[What you need to do]
Output the records exactly, and drop each picture.
■ ■ ■ ■ ■
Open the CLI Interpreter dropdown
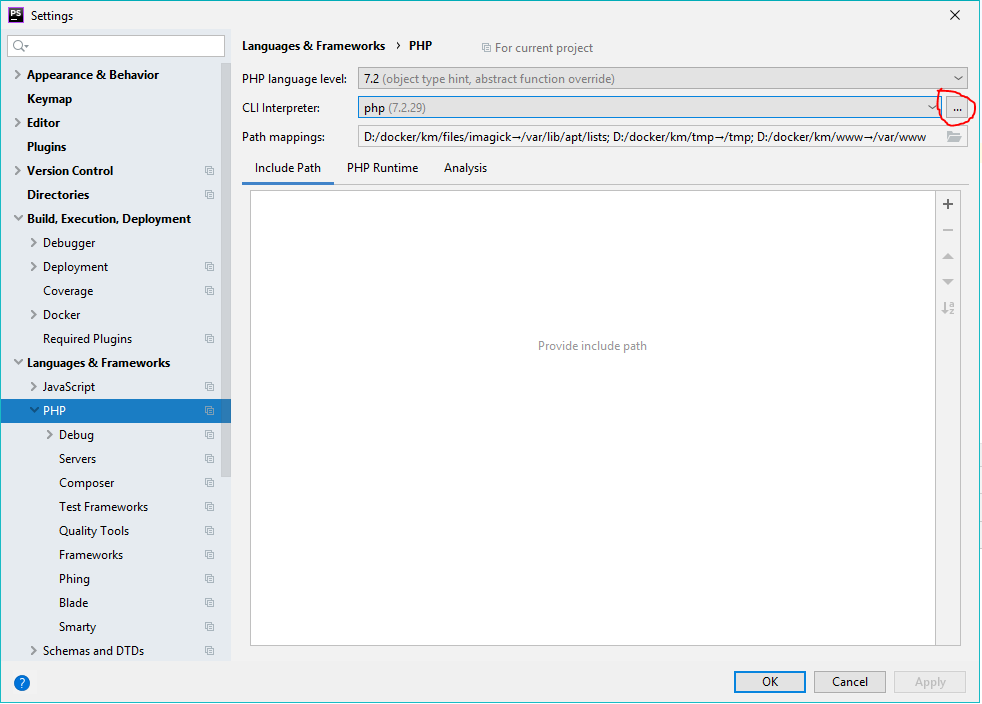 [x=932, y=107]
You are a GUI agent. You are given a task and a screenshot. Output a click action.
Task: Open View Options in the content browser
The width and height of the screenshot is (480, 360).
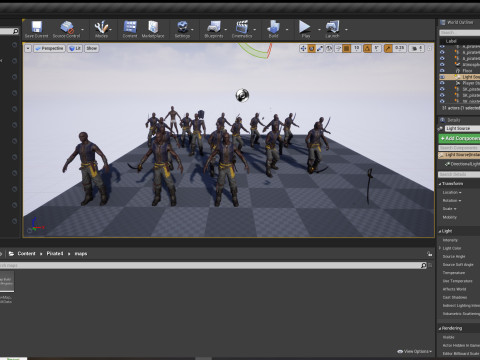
■ ■ ■ ■ ■
[Written answer]
Open the CLI Interpreter dropdown
 [x=932, y=107]
You are a GUI agent. You are given a task and a screenshot. Output a click action.
Task: Open View Options in the content browser
The width and height of the screenshot is (480, 360).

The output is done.